A statement from Vaad Rabonei Lubavitch said:

Belief in the coming of Moshiach and awaiting his imminent arrival is a basic tenet of the Jewish faith. It is clear, however, that conjecture as to the possible identity of Moshiach is not part of the basic tenet of Judaism. The preoccupation with identifying the Rebbe (זי״ע) as Moshiach is clearly contrary to the Rebbe's wishes. Together with the whole of Klal Yisrael we pray for the fulfillment of our collective yearning for Moshiach, in the spirit of the timeless Jewish declaration: "I await his (Moshiach's) coming each and every day".
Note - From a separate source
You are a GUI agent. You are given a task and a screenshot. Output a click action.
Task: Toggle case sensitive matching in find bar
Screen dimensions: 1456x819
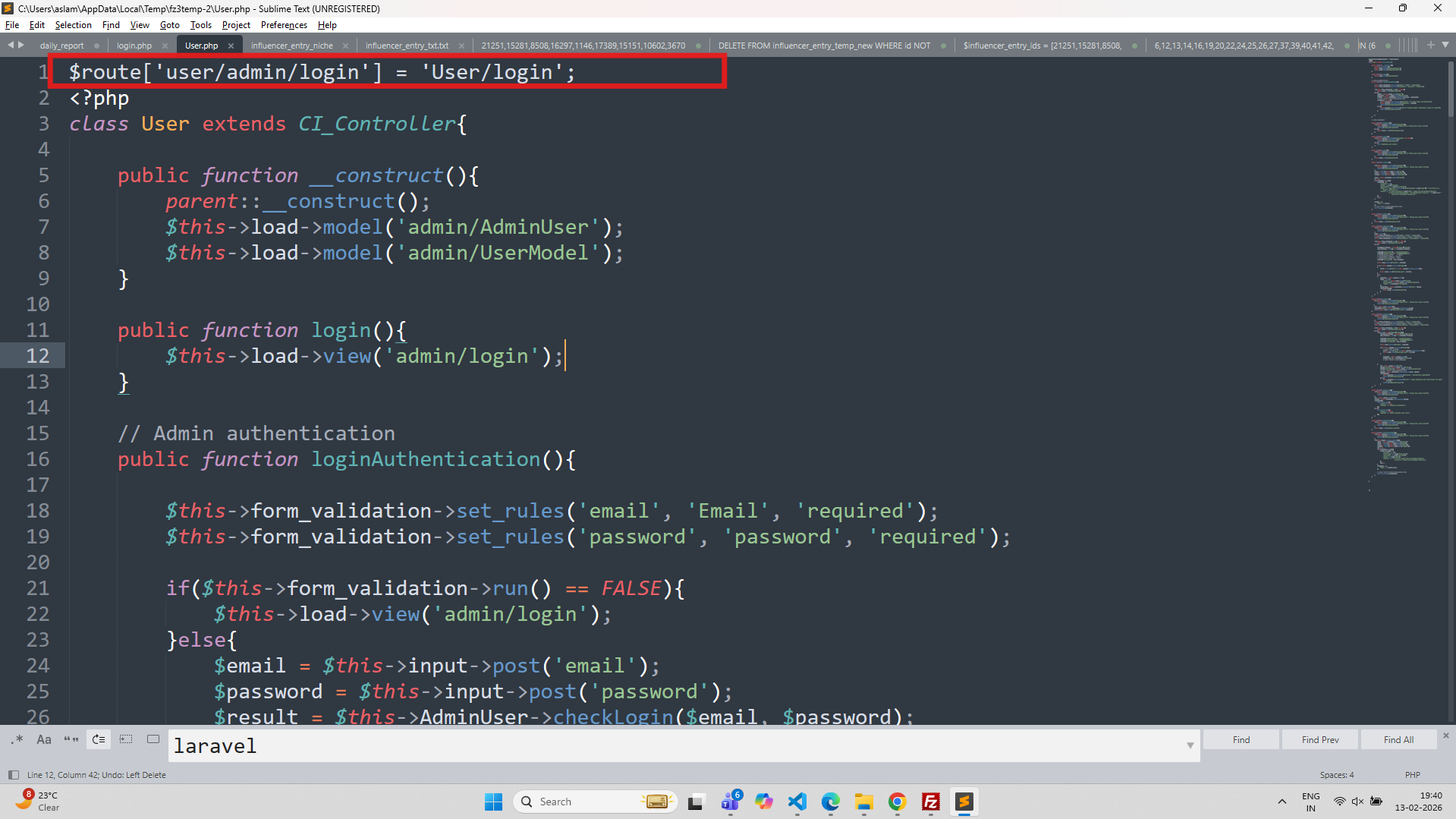click(44, 739)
==Treatment in scholarship==
Within sociology and anthropology, the Chabad identification of Schneerson as Messiah can be analyzed in terms of charismatic authority, a type of leadership developed by Max Weber. The process of identification of Schneerson as the Messiah may also be thought of as a contributing factor to the rationalization of the collective life of the Chabad community. Chabad messianism prompts community members to achieve the outreach goals set by the seventh rebbe, and it likely supports the Chabad's success as a modern charismatic enterprise that operates within a competitive market of religious goods. Chabad messianism is also a key factor to understanding the use of various digital and non-digital media by Chabad in religious outreach contexts. The group's use of digital media is described as an important ambition for its potential to reach global Jewish audiences, with the intention of rejuvenating religious observance among Jews around the world, itself a prerequisite for the Jewish messianic redemption.

Opposition to Chabad messianism may stem from the discomfort that the Jewish diaspora would face if a free and meaningful Jewish life were declared inadequate without the coming of a Messiah. However, the coming of Moshiach is basic to Judaism as Maimonides writes explicitly in his 13 Principles of Faith. This opposition appears constrained by the Jewish community's lack of hegemony in the areas of belief and heresy, and by Chabad and Hasidism's prior neutralization of the messianic impulse by focusing on individual spiritual fulfilment and redemption. Despite the controversy, Chabad messianism, whether it is deemed as heretical or not, does not appear to have resulted in the type of trauma or damage to the Jewish people as with the Sabbatean movement.

Opposition to Chabad messianism on theological grounds may also be traced to a tension within the Jewish tradition over the definition of Judaism as either a religion or an ethnicity. Orthodox Jewish polemics that challenge Chabad messianism on these grounds may be understood as an effort to revive the self-definition of Judaism as a religion and to impose a theological approach that emphasizes the categories of orthodoxy and heresy. While these efforts attempt to strengthen the border around Jewish identity, it is likely that once the initial phase passes, characterized by acute anxiety, the dogmatic formulations will begin to dissipate and the Jewish community returns to defining itself as something between a religion and an ethnicity.